A few days ago, the general belief, at least among Nets fans, was that there were two possible markets for Joe Johnson's $25 million contract: the Pistons and Hornets. Last season, there were rumors that both had an interest in the 6'8" swingman, despite his declining stats.
Now both of those options are gone. Four days ago, the Pistons traded two non-guaranteed contracts -- Caron Butler and Shawne Williams -- for the Bucks Ersan Ilyasova. Then, on Monday, the Hornets traded Lance Stephenson to the Clippers for Matt Barnes and Spencer Hawes.
Whether or not Billy King believed he could deal Johnson to either club is uncertain. The Nets dissed the Piston trade rumors at the deadline and although some in Nets management and ownership wanted Coney Island's Stephenson, King was always reluctant. Too much baggage, too little production. No Brooklyn reunion for Lance.
Now, at least for the moment, the possibility of dealing Johnson seems less likely. Dumping him for non-guaranteed deals like those the Bucks gave up in Butler and Williams would appear to be the ideal way for the Nets to change things up. It would get them under the luxury tax threshold, avoid the luxury and repeater taxes while giving the team flexibility in the form of the full MLE, the BAE and the right to sign-and-trade.
There are a few big non-and partially guaranteed deals out there, pieces like the Nuggets Wilson Chandler ($7.2 million after guarantees) and Randy Foye ($3.1 million), the Cavaliers' Brendan Haywood ($10.2 million) and a few others, but it won't be easy.

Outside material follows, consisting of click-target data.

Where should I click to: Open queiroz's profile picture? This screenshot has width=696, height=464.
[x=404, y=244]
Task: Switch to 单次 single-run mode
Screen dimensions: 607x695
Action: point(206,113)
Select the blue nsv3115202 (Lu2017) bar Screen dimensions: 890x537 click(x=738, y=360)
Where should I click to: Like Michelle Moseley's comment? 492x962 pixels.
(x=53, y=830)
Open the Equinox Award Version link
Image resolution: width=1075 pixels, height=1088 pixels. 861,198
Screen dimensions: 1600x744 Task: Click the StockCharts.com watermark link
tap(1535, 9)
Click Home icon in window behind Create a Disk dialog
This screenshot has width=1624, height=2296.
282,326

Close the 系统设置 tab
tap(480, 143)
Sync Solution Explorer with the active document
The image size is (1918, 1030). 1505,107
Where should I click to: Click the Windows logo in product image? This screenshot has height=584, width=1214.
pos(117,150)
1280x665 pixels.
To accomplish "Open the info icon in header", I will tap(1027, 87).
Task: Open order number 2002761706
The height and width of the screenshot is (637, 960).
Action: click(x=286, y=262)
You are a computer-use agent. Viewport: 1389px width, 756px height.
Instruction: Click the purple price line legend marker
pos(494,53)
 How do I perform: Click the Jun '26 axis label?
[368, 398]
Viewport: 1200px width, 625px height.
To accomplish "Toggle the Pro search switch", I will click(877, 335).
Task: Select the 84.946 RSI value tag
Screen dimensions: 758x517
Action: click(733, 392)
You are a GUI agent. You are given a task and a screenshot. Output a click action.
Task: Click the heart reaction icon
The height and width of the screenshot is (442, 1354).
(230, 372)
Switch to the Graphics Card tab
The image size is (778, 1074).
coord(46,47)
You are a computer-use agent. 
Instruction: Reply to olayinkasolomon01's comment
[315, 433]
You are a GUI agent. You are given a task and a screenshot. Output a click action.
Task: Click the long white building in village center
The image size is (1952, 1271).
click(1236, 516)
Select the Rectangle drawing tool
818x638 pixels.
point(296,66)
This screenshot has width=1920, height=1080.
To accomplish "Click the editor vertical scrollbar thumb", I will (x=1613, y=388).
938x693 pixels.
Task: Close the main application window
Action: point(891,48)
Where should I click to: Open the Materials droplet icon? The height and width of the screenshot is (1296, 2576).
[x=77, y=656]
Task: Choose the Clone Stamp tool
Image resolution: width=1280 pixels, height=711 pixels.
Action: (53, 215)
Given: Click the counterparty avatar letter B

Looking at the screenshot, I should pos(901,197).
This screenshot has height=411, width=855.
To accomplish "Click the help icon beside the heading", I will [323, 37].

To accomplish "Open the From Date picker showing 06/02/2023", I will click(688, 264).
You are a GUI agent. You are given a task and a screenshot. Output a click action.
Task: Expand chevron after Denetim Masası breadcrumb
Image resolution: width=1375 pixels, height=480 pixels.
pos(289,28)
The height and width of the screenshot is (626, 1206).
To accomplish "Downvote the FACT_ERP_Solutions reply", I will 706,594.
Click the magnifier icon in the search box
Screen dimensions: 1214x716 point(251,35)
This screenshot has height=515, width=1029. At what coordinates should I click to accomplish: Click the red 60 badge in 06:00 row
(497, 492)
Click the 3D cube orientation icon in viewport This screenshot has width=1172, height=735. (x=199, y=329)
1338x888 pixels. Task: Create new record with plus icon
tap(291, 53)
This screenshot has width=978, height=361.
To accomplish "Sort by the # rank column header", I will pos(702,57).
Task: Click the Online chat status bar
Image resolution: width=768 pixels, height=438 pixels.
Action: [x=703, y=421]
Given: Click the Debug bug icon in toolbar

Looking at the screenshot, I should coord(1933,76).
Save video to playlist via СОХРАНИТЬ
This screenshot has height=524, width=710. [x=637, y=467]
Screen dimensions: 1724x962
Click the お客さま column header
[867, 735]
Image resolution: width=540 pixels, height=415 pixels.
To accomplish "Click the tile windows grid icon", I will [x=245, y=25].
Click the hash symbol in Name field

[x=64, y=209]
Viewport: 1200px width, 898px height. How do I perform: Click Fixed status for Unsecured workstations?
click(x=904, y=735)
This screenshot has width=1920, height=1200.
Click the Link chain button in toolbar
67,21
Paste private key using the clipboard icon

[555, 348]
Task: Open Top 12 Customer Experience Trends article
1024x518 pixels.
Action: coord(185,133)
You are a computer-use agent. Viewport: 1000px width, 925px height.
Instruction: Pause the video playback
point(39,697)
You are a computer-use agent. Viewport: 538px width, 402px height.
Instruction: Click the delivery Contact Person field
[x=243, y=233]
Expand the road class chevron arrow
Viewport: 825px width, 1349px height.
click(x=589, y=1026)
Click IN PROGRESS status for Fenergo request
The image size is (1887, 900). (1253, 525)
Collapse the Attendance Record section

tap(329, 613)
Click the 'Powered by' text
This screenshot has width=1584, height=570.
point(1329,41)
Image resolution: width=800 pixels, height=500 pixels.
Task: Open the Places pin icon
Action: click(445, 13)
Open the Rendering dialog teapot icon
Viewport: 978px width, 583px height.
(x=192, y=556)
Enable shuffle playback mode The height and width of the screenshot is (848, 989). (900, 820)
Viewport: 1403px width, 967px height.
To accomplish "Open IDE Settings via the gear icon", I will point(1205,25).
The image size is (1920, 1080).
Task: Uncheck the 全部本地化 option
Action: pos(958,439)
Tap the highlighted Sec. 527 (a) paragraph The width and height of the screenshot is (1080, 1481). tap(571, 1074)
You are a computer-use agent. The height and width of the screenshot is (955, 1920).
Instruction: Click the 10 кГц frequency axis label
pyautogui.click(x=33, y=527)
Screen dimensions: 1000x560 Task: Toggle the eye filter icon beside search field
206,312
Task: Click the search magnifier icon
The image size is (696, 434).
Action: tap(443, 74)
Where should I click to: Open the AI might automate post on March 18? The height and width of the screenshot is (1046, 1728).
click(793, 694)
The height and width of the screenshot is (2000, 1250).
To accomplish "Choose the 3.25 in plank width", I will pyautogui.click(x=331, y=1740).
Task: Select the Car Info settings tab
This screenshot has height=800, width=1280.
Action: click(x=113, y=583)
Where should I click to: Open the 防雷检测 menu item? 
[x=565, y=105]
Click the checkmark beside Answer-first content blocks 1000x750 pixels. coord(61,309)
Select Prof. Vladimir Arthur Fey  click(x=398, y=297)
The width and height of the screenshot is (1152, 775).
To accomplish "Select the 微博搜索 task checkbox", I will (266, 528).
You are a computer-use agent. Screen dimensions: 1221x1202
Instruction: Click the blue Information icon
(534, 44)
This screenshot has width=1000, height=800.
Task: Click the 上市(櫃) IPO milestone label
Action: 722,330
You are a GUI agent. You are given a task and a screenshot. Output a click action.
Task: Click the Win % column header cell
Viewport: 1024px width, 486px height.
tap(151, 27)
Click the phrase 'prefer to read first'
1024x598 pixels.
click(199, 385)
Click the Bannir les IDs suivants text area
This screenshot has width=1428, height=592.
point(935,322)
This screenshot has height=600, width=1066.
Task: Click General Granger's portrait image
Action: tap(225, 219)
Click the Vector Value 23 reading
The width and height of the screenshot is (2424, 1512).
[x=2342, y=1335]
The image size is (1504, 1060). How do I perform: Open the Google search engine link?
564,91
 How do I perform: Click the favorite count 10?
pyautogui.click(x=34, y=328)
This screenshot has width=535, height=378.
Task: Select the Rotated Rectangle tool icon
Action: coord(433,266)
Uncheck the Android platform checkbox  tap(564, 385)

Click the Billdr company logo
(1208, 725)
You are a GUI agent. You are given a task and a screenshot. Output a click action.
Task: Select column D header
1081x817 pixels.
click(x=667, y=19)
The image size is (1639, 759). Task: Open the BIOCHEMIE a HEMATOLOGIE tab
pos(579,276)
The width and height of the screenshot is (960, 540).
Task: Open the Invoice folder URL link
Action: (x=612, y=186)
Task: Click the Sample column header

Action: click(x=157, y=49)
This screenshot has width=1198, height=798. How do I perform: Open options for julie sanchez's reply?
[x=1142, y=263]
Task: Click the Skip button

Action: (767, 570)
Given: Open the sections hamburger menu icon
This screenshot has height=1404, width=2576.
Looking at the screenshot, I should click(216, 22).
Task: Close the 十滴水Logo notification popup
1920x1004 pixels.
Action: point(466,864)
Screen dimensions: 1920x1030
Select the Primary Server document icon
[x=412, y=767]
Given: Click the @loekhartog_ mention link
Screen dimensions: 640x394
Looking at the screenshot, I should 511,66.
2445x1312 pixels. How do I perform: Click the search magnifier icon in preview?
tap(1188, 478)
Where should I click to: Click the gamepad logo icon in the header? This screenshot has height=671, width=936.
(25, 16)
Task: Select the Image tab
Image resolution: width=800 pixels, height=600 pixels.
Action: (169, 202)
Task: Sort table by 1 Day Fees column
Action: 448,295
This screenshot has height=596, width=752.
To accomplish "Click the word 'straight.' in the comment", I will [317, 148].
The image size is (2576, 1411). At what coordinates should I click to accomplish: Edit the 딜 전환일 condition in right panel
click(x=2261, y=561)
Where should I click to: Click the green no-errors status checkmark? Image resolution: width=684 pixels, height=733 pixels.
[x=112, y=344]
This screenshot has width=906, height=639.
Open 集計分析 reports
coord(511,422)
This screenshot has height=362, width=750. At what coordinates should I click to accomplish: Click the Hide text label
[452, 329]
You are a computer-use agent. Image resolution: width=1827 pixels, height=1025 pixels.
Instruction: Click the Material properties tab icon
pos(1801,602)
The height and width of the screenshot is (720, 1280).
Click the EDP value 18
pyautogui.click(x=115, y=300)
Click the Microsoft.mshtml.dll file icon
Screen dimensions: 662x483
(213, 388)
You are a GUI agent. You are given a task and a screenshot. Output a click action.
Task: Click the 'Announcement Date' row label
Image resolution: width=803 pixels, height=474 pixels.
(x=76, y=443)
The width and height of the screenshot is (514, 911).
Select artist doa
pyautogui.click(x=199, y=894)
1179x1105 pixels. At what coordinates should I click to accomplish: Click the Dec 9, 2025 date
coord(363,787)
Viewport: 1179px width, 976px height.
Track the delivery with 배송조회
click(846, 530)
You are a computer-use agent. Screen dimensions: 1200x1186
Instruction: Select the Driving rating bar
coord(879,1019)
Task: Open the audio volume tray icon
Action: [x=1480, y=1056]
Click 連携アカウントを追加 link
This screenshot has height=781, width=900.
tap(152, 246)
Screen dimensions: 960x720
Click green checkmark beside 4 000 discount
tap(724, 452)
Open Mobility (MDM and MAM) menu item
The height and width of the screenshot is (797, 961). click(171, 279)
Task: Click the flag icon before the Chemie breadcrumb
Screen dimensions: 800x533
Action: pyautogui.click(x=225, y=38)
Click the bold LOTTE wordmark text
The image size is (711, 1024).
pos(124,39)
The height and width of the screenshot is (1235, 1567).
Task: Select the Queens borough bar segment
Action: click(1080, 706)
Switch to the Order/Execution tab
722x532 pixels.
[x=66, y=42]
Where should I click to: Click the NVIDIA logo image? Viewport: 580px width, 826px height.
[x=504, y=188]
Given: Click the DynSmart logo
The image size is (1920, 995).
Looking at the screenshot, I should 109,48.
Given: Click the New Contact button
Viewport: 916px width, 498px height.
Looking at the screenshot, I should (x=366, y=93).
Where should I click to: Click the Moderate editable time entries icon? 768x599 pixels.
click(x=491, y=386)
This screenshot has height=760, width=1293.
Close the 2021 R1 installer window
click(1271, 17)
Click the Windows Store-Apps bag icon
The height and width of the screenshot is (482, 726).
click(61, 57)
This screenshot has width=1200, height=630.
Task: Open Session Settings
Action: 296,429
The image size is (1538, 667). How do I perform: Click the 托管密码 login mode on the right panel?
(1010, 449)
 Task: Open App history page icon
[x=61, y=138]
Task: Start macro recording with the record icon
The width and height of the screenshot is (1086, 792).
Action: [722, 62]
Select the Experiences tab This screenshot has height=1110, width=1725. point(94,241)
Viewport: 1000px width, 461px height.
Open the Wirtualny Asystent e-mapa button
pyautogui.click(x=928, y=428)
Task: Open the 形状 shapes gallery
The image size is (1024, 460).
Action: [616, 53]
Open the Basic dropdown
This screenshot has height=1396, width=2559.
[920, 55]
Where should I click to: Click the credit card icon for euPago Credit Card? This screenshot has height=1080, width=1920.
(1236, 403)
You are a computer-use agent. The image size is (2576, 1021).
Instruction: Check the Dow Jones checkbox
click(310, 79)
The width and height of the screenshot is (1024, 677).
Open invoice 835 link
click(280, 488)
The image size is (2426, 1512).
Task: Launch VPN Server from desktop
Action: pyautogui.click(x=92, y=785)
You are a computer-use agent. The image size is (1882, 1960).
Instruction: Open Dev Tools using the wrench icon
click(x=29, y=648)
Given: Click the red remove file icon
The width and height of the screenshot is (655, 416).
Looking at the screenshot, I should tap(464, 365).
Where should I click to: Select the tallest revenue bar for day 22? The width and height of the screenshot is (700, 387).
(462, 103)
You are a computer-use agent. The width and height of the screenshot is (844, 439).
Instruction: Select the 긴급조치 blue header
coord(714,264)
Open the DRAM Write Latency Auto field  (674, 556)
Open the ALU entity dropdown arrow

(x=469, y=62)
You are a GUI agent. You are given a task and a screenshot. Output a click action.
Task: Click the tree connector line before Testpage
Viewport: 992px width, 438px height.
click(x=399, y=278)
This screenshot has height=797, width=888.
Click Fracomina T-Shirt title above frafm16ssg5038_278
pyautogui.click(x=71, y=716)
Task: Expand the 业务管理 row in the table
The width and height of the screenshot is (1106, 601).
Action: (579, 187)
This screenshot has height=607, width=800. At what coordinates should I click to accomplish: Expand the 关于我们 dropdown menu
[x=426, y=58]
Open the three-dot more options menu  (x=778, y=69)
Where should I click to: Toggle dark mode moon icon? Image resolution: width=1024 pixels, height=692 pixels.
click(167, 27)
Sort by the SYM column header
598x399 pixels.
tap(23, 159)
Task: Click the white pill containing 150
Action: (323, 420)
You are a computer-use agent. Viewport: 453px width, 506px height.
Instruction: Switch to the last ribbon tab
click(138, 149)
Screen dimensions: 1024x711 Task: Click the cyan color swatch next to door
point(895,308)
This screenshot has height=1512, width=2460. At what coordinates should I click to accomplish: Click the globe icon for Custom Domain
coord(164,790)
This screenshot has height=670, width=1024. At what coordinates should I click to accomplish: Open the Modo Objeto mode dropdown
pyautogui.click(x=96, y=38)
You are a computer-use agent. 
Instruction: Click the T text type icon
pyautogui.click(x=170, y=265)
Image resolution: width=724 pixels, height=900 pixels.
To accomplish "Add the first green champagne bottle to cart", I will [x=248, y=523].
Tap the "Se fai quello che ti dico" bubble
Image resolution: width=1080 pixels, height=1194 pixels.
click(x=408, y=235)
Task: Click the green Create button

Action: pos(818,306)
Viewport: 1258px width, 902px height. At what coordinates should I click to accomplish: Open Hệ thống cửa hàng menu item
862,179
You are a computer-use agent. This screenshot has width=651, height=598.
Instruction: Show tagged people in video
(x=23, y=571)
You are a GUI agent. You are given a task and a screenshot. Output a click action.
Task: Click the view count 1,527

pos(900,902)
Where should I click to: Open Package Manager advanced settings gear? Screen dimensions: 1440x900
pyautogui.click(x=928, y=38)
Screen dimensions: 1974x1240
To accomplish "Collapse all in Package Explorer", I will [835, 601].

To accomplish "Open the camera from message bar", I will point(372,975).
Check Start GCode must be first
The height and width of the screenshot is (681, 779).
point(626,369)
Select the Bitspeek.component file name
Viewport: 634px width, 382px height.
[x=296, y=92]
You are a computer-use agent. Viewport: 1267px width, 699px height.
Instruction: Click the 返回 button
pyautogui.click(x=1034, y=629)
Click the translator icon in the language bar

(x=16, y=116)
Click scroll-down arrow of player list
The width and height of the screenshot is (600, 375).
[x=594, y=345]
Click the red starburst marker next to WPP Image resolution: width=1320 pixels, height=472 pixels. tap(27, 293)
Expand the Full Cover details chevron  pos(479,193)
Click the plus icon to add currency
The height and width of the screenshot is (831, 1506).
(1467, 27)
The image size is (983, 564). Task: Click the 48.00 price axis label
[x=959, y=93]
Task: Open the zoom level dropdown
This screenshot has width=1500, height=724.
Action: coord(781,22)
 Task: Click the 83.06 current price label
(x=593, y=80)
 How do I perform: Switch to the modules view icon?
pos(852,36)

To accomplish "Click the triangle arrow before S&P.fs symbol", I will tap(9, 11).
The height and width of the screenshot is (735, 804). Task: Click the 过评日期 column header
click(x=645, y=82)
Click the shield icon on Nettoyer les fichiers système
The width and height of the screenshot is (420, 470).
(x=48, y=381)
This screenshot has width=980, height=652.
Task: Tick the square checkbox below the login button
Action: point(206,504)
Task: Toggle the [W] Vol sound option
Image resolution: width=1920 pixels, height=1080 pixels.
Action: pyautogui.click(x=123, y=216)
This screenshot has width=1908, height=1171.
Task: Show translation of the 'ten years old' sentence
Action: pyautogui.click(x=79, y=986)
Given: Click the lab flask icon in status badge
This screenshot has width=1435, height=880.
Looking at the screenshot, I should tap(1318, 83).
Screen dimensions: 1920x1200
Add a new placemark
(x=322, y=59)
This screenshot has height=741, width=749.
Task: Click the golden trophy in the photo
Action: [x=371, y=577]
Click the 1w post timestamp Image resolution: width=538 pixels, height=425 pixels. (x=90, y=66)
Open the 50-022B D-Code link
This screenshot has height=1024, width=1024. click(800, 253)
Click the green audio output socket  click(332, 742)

Johnson had his worst statistical year since his second season and over the past dozen years, he's racked up the second most minutes, regular season and playoffs combined.
The Nets got a lot out of Johnson, a seventh all-star season, some extraordinary clutch moments and a great playoff performance two years ago. Now, they need to find him new home. And neither will be in Detroit or Charlotte. The Nets would like to get a lot done this summer, but Johnson's contract may be easier to move at the deadline when teams are pushing for the playoffs or something greater. All the Nets have to do is get under the threshold by next April 15 to avoid the tax.